I hope James is taking notes (and not the kind that he’ll use to emancipate himself from me one day) because in the past two weeks, we’ve learned how to bake about a million things thanks to the Great British Baking Show. We’ve mastered two kinds of cakes, crepes, a proper swiss roll…It’s been really fun. It’s exciting to learn something new, to bake without expectations. I find myself falling in love with baking all over again. And it reminds me of all the things I love doing that I’ve slowly dropped, one by one, over the past ten or fifteen years. I used to make cards for people. Birthday cards, Christmas cards. I used to be pretty good at drawing. I took a cake decorating class. It’s interesting how surprisingly easy it is to lose touch with your hobbies, isn’t it? Maybe we can chalk it up to getting older.

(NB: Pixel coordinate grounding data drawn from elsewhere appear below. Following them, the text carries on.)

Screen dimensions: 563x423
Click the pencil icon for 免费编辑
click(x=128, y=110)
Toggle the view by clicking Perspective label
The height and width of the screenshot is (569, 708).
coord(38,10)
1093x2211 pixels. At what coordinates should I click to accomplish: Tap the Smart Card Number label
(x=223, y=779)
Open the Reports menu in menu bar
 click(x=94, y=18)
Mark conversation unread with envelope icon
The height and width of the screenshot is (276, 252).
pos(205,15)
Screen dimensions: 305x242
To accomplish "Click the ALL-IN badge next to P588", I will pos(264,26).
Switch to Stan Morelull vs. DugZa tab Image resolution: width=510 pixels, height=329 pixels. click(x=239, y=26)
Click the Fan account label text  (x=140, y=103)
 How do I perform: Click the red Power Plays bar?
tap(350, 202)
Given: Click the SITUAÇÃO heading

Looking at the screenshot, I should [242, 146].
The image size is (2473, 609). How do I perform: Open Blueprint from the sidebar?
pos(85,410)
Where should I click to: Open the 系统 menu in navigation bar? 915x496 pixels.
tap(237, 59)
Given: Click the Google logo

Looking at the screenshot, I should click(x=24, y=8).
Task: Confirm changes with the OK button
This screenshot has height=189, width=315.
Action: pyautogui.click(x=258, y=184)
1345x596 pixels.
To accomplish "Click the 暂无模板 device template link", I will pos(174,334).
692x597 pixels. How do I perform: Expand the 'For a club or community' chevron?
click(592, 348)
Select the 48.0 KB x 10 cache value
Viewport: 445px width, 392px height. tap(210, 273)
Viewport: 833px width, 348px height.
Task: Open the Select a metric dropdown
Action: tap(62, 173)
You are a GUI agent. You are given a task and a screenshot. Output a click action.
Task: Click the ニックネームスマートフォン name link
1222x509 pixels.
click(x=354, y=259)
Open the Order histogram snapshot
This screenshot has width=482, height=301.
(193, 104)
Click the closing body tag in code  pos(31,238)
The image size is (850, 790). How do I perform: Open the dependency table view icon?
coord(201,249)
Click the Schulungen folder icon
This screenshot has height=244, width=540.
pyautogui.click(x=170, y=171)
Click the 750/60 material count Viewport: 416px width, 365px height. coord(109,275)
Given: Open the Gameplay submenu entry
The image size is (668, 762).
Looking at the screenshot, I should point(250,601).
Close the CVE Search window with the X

You become an adult and think it’d make more sense if you did something productive with the time and energy you have (and there’s less and less of both). But this baking bender I’m on is a good reminder of how worthwhile it is to just thoroughly enjoy myself without also wanting to or needing to have something to show for it. I’m going to do more of it.
I like the idea of sitting down to a family meal every night as much as the next guy, but I know very well that for so many people, it remains just that: an idea. Maybe you work evenings, or maybe you pull a double shift a few nights a week, or maybe you get home at 6:30 or 7 and while the thought of a nice home cooked dinner is appealing, you haven’t seen your kids all day and they need to go to bed soon, so you find yourself having to choose between making a meal that takes at least 30 minutes (and the kids aren’t the only ones who could use some rest) or spending those 30 minutes playing with them, helping with homework, or giving them a bath.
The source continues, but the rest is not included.